Exercise objective >> Every record is to be printed exactly as written, and any picture in it is skipped.

Records from a dataset:

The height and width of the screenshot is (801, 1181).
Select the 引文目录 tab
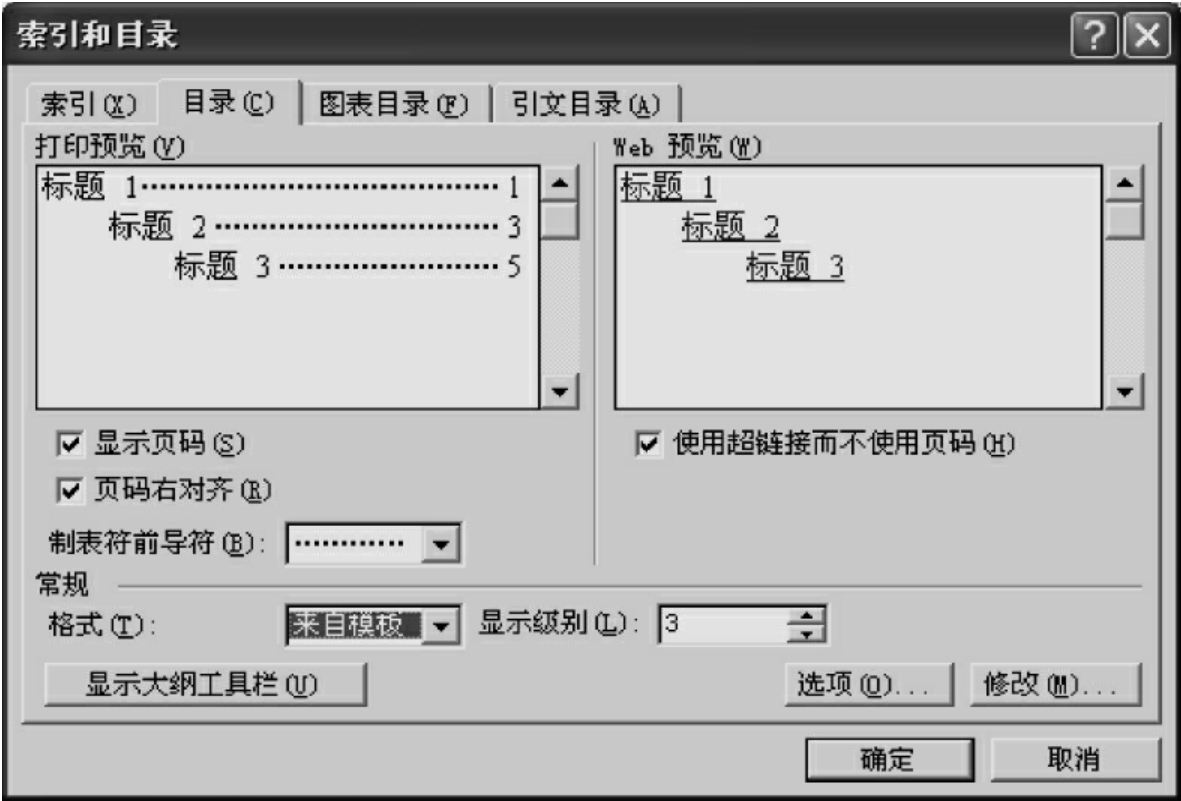point(586,104)
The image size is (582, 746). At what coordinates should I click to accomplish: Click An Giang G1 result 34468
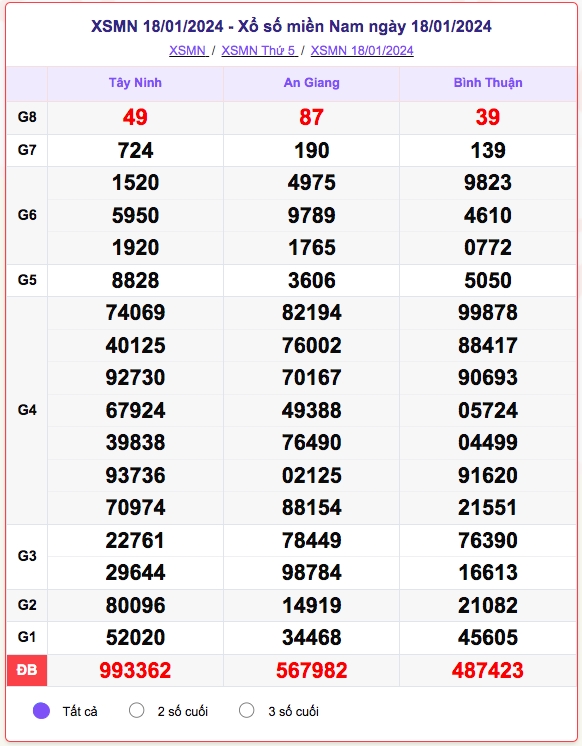(312, 638)
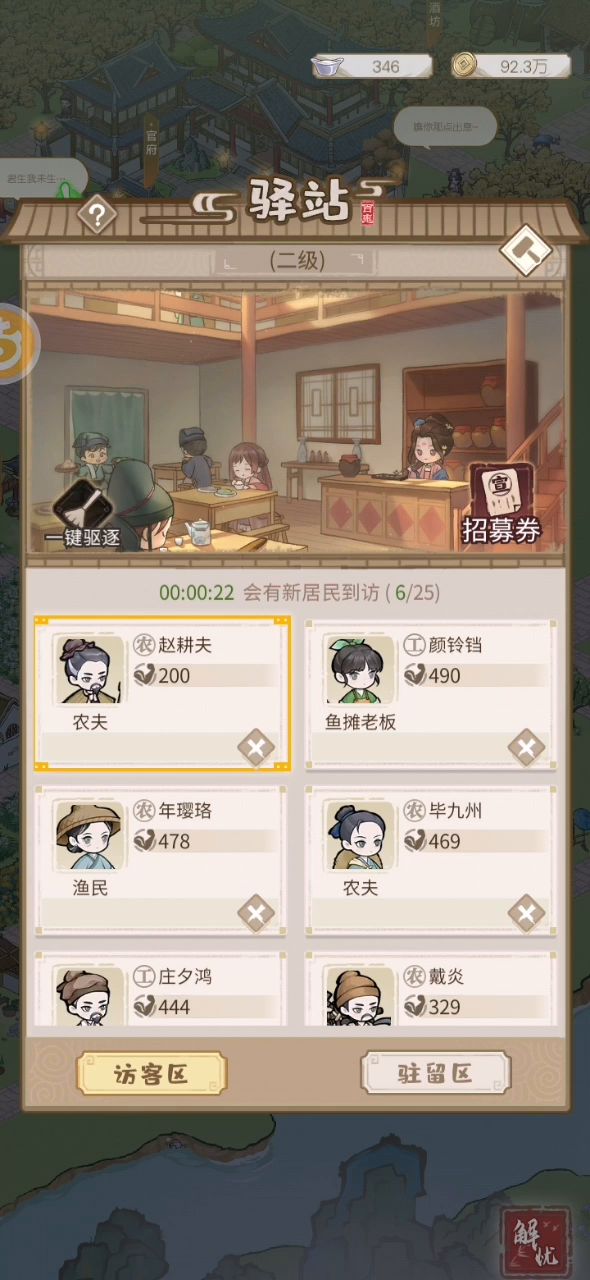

Finished task >>
The height and width of the screenshot is (801, 1181).
Select the 引文目录 tab
point(586,104)
The image size is (582, 746). At what coordinates should I click to accomplish: Click An Giang G1 result 34468
(312, 638)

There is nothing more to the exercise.